Nous arrivons à a cérémonie de clôture de cette 14ème Biennale. Michel Préperier demande l’attention et remercie le comité d’organisation et sa présidente Patrizzia Montanari pour leur travail, ainsi que les bénévoles qui nous ont accompagnés durant ce magnifique week-end. Un grand merci aussi à la troupe Lé Tarkêss. Il remercie aussi toutes les troupes ayant présenté de magnifiques spectacles et remet à chacune d’entre elles, en compagnie de Fabrizia Montanari, un certificat-souvenir de leur participation en espérant que chacun l’affichera fièrement dans ses locaux.
Il remercie encore la commune d’Evolène et tous les acteurs qui nous ont présentés de très beaux spectacles. Evolène a été le temps d’un week-end une très belle vitrine du théâtre d’amateurs de Suisse et il ne manquera pas de transmettre ce message à l’OFC.

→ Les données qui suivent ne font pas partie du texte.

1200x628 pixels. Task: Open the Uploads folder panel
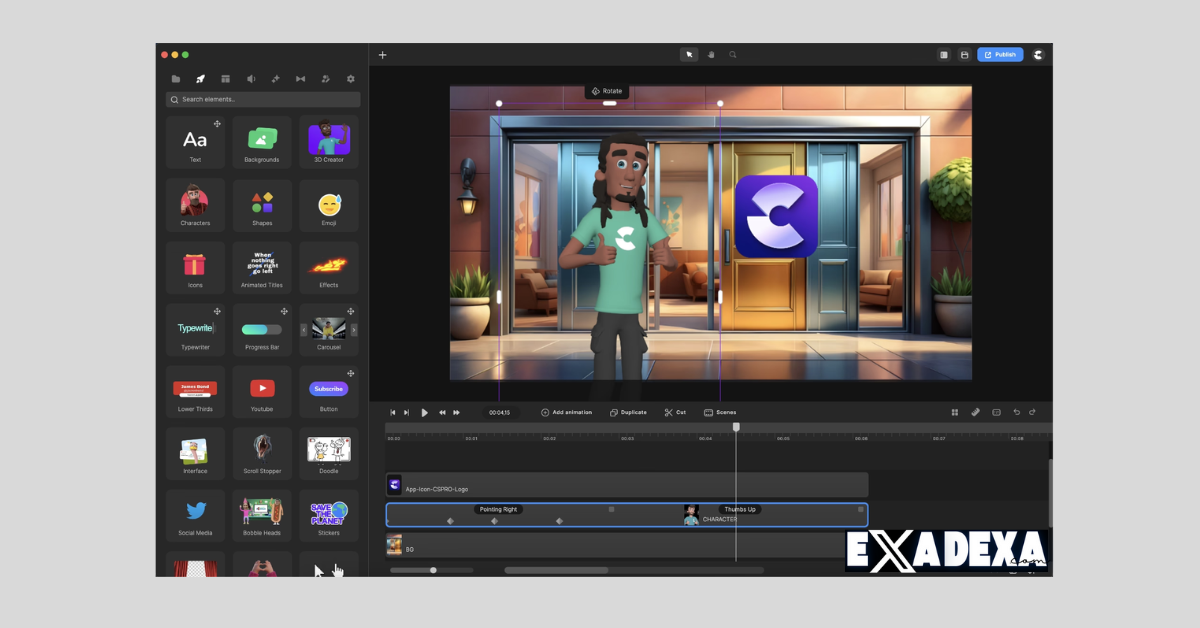point(176,78)
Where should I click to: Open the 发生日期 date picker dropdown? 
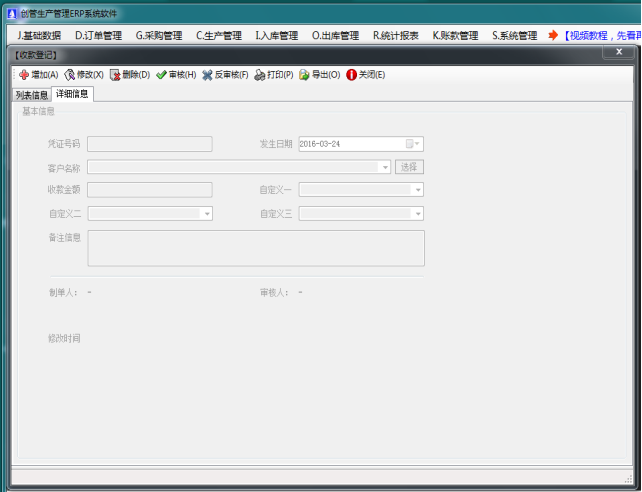tap(417, 144)
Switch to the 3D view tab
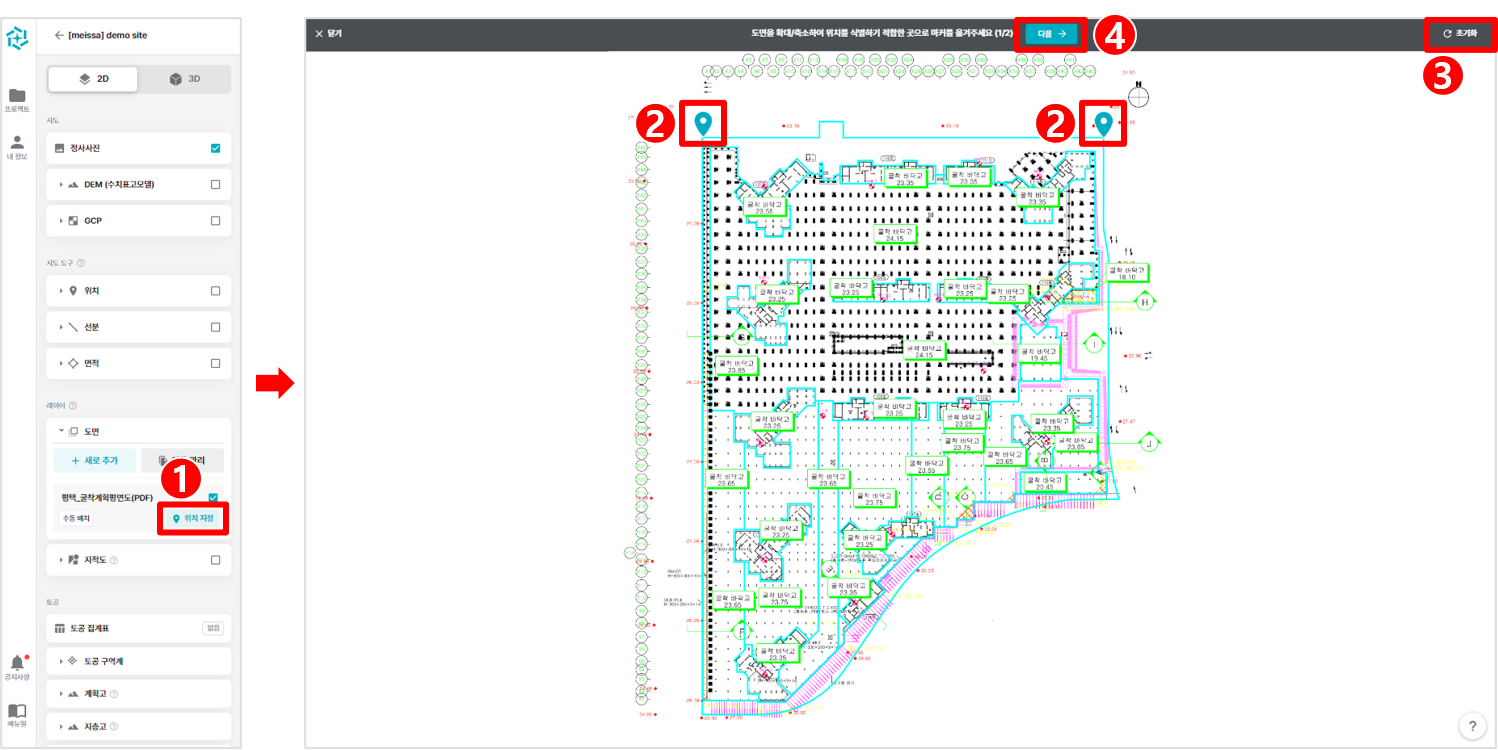Viewport: 1498px width, 750px height. click(x=184, y=78)
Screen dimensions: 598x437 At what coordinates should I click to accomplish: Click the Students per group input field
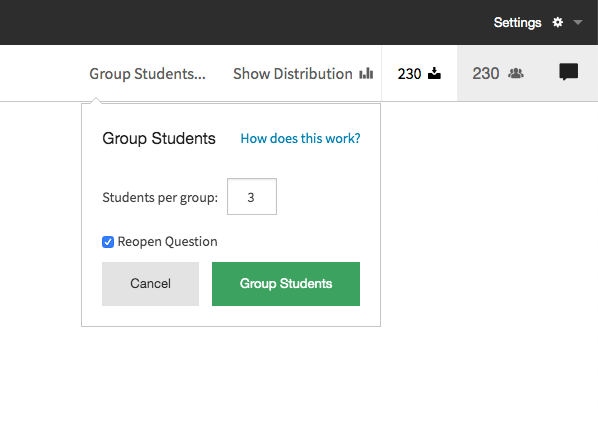tap(252, 197)
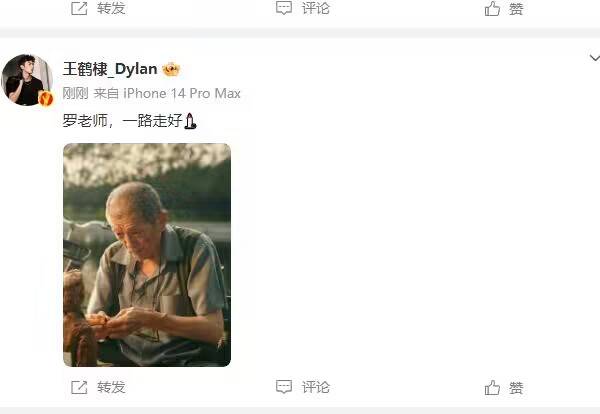Click the crown badge next to 王鹤棣_Dylan

171,69
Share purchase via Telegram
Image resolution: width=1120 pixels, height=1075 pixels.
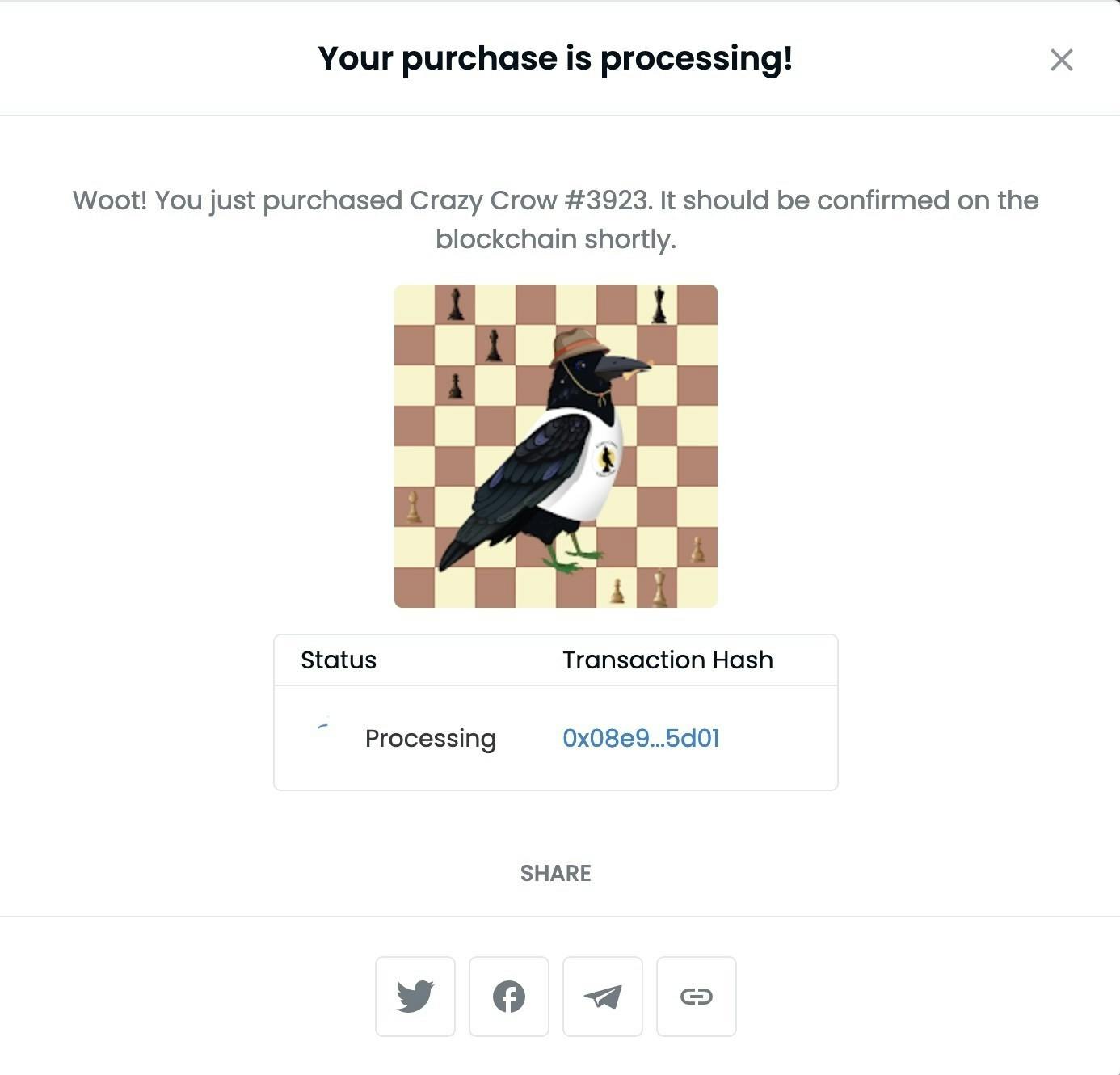[x=603, y=996]
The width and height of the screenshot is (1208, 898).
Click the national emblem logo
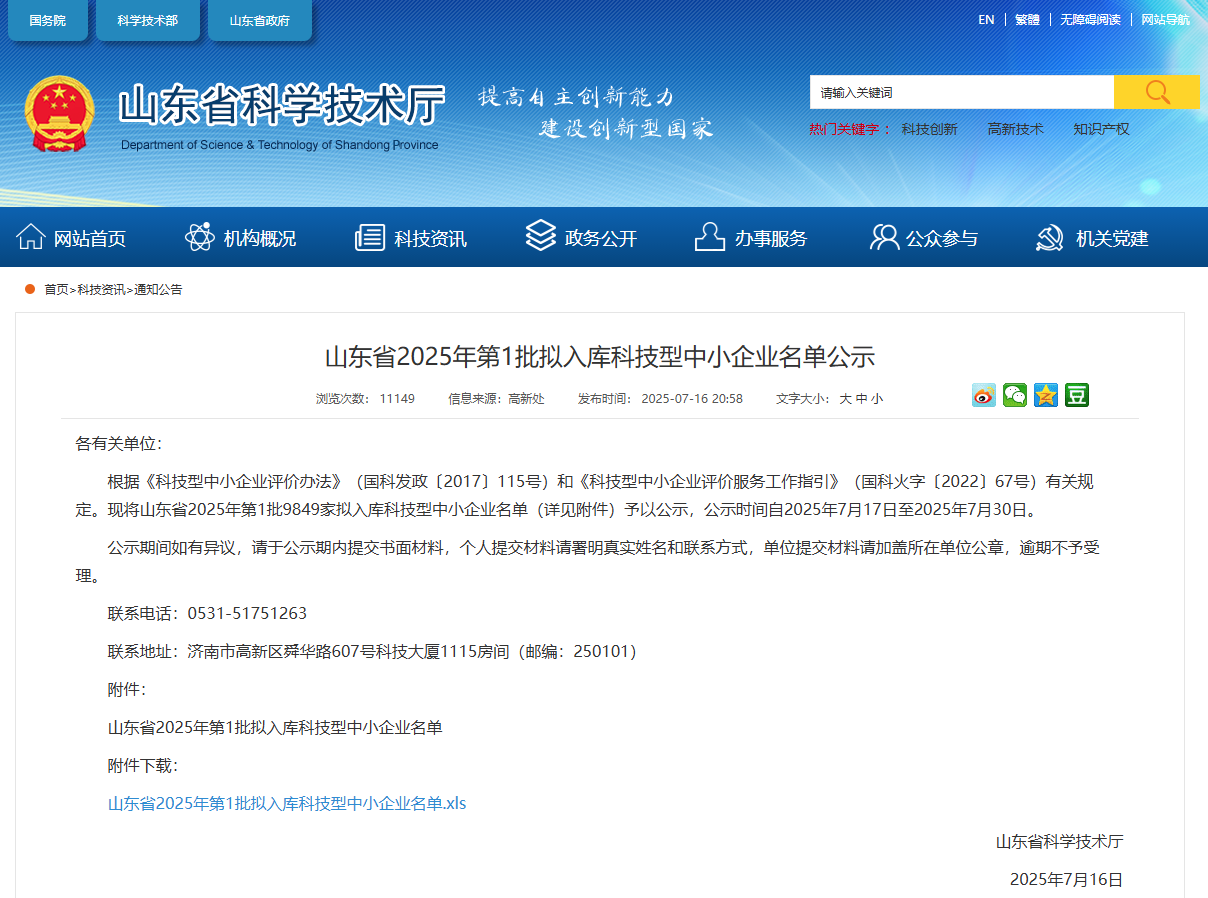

Rendez-vous au sud des Alpes dans deux ans!
La parole revient à Patrick Francey pour la FSSTA, il excuse Natacha Astuto Laubscher qui ne pouvait être présente à l’occasion de cette cérémonie de clôture, et félicite tous les participants pour ce week-end d’échanges au niveau suisse, la meilleure preuve étant le spectacle du matin où une pièce écrite en français a été jouée en allemand. Les idées fusent avec la proposition d’un chalenge pour la prochaine Biennale : une pièce où les acteurs se donnent la réplique dans les quatre langues nationales ! Un grand merci à l’organisation pour un travail parfait et de qualité.
Patrick Francey reprend le brigadier des mains de Fabrizia Montanari et la félicite pour l’honneur qui lui a été fait ce week-end. Il le transmet à Giovanni Fratus, président de la fédération italophone FFSI qui aura le plaisir et l’honneur d’organiser la prochaine Biennale dans deux ans au Tessin.
Giovanni Fratus prend possession du brigadier en espérant faire encore mieux à la quinzième biennale (mais aussi bien serait déjà pas mal…). Michel Préperier termine cette cérémonie de clôture en invitant tout le monde à l’apéritif et en demandant encore à chacun de ne pas oublier de signer le livre d’or.